What the task requires
Repeat the records below word for word, but start at the line that contains "You are a computer-use", stop after the last line, and include nothing else.

Exercise material
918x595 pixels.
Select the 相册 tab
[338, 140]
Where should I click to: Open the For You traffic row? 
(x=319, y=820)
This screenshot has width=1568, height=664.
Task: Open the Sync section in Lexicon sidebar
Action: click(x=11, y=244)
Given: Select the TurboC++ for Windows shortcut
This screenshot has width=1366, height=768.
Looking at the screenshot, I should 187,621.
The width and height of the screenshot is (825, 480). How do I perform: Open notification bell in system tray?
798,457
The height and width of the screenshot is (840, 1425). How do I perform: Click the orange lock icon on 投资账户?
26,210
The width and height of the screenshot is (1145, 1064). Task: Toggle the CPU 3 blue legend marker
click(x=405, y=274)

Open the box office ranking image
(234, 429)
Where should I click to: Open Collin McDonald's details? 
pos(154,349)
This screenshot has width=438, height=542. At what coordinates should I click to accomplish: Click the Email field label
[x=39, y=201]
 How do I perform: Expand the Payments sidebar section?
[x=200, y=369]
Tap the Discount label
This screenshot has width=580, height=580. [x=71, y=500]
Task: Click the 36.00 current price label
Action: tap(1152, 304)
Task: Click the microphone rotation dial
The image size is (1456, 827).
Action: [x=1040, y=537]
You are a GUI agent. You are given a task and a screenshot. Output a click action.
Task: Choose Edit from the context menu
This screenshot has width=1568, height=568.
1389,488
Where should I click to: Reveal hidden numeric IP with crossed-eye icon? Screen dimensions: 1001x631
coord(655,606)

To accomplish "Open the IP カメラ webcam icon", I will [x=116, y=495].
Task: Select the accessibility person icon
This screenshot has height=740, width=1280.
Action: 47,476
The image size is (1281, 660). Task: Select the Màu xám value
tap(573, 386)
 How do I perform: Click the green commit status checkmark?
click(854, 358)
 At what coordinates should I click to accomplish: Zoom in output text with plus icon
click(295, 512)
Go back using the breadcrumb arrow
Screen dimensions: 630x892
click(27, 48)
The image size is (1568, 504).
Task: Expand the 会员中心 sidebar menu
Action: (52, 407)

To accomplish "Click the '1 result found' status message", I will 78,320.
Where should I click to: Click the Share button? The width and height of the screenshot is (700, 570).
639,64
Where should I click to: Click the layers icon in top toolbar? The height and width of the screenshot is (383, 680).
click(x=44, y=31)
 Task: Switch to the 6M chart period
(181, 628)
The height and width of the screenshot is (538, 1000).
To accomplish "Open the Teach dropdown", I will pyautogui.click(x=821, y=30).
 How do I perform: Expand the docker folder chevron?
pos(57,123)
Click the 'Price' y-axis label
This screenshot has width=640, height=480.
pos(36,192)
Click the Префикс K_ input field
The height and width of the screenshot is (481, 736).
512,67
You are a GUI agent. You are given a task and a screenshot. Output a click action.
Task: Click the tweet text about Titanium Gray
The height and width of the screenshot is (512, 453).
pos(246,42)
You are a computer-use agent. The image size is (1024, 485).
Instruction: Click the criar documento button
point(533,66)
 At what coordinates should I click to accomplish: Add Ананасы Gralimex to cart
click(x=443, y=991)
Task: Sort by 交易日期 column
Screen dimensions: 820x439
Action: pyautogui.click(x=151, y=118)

Answer to this problem
You are a computer-use agent. The image size is (1024, 485).
Instruction: Click the criar documento button
point(533,66)
 At what coordinates should I click to accomplish: Add Ананасы Gralimex to cart
click(x=443, y=991)
Task: Sort by 交易日期 column
Screen dimensions: 820x439
Action: pyautogui.click(x=151, y=118)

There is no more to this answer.